Meet the 2025 Life Change Program Graduates: McKenzie Hopper
McKenzie Hopper grew up in a home with two parents who gave her everything she could ever want, except a healthy home.
She was immersed in church life, small groups and outreach events weekly, but showing up to church functions couldn’t change the reality of the abuse she faced at home. She says her brother began sexually abusing her from the time she was 7 years old. The seeds of mistrust for authority and unhealthy relationships with men were already planted.
McKenzie grew up desperately desiring love, attention and validation but she hadn’t been shown how to find those in healthy places. “I found pain everywhere I turned in life. I had no direction, and my aimlessness intensified when my parents’ dysfunctional marriage split in two,” she said. “There was so much hurt thrown back and forth and I was caught in the crossfire. I was facing inner demons of rebellion, so I turned my back on my family and most importantly, on God.”

┄┄┄┄┄┄┄┄┄┄┄┄┄┄┄┄┄┄┄┄

### ACTIONS TO TAKE
(a) According to the McKenzie Hopper profile, what church activities was she immersed in each week?
(b) Extend the McKenzie Hopper profile, picking up after its final sentence.
The records come from a different source than the McKenzie Hopper profile.

┄┄┄┄┄┄┄┄┄┄┄┄┄┄┄┄┄┄┄┄

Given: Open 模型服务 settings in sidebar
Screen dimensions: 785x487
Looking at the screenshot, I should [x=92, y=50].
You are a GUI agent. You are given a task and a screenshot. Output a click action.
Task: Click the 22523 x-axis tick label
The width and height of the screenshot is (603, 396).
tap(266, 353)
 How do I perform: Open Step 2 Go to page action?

┄┄┄┄┄┄┄┄┄┄┄┄┄┄┄┄┄┄┄┄

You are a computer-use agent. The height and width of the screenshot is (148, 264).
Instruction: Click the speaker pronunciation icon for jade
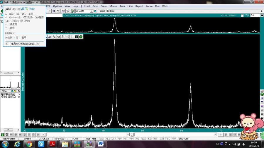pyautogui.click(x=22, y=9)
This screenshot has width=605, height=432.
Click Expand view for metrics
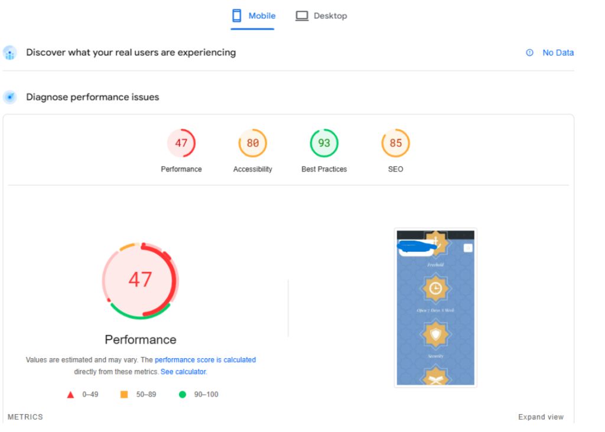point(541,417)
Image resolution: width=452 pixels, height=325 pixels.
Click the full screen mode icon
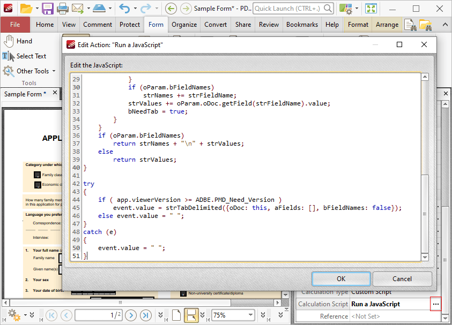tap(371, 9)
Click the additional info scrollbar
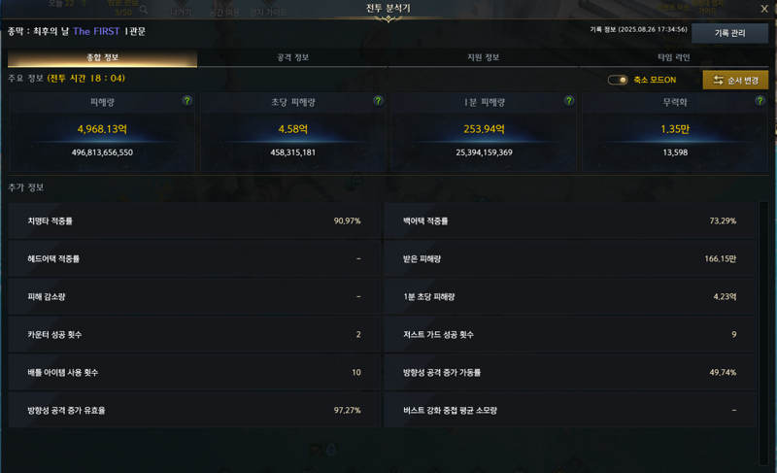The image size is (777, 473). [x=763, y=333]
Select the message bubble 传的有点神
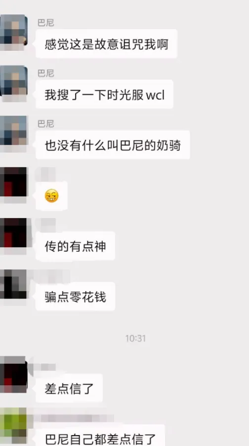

┄┄┄┄┄┄┄┄┄┄┄┄┄┄┄┄┄┄┄┄

### RESPONSE LIST
(a) Church life, small groups and outreach events.

(b)
By the time she was in fourth grade, she suffered from depression, anxiety and PTSD, but she just wanted to fit in, and that meant developing a pattern of finding unhealthy men, abuse and toxic self-hate.
When she eventually discovered she was pregnant, she felt like God had abandoned her. McKenzie struggled through a suicide attempt and lacked the support she needed to move forward. She eventually chose adoption for her baby and found wonderful adoptive parents, but her severe post-partum depression led her toward the numbing effects of drugs.
Through the Life Change Program, McKenzie learned that co-dependency was her most significant addiction, even more so than drugs. She had always wanted to do things her way because people in authority had so totally failed her, but “her way” took her to the bottom, and she needed to discover a new, healthy way that she had never known.
She eventually checked into the Eugene Mission’s Rescue Shelter at Christmas and was attending the Life Change candlelight Christmas Eve service when she saw what she calls a radiant light coming from the women who were in the program.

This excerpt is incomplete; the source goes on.